I'm due Feb. 22 but wanted to chime in and see how everything is going for you all. I found out last week that my babe is breech.. I have been seeing a chiro daily for Webster technique- lots of movement, and I think babe has gone transverse and back a few times, but not head down yet. Some have mentioned manipulation of the uterus/baby? I am unsure of the specifics or variations of Webster, but it doesn't involve anything like that.. I have also done moxibustion a few times, and some positioning (but it makes me really queasy to be in those positions..)
They are saying if the baby isn't turned by next week, we'd schedule a version for 37 weeks, and if that is not successful, a c-section for 39 (I am 35 1/2 weeks now). I am ambivalent about that too- I would rather go into labor naturally, and while I do have that option in theory, I was told that I would have much less control over my birth in that case, as far as the surgeon who was working at that time, and the circumstances surrounding the surgery- that if I came in while in labor with a breech baby it would trigger quite a stress response/flurry of activity and likely be approached more like an emergency situation, which I don't want.

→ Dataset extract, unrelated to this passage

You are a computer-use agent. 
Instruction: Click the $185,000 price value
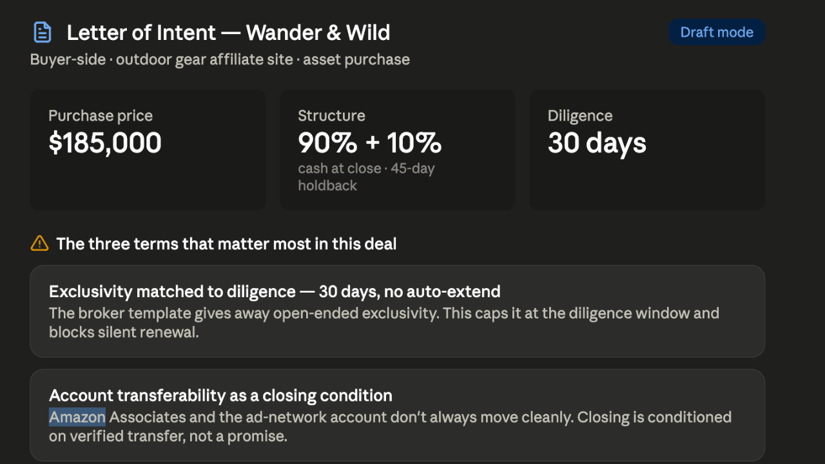105,143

I am just stressed not knowing what will happen, and since this is my first birth I don't want to have a c-section and be set up for a life of cesarean births (of course VBAC would hopefully be an option down the road, but might have to fight for it). And I am terrified of trying to recover from major surgery while becoming a mother for the first time and as a single parent. My apartment is only accessible by stairs; I don't know if I could even get up and down them! What if I cannot pick up my baby or breastfeed or wash the diapers?

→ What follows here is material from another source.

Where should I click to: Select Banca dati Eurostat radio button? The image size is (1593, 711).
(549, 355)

I guess a lot of it too is that I have been so excited about the birth experience, that if I wind up with a scheduled section for position, I will feel really sad and deprived of a natural and rightful birthing experience, for me and for the baby- I don't want to take that away from him/her, and subject him/her to surgical birth. I know it's not the end of the world, but it makes me sad.
And I guess it's good that i know now though, in that I can get used to and prepare for the idea, but it's hard to know whether I should try to accept it, or whether I should fight for the choice to do a breech vaginal delivery if the baby doesn't turn (which I could in theory accomplish with a UC, or by arriving too late, or refusing to consent to surgery, or by traveling to a birth center several hours away that supports breech vaginal births..) but I really don't know that I want that either; the idea is there in my mind somewhere, but really I just want the baby to turn so I don't have to deal with this. I guess more than anything I just don't like knowing that due to baby's position, my choice is essentially taken away by default, you know? I will probably wind up with a c-section if the baby does not turn, but part of me does not want to accept that. *sigh*
Hope everyone is hanging in there, I'd love to hear where everyone is at and other experiences with different techniques to turn the baby and/or birth options..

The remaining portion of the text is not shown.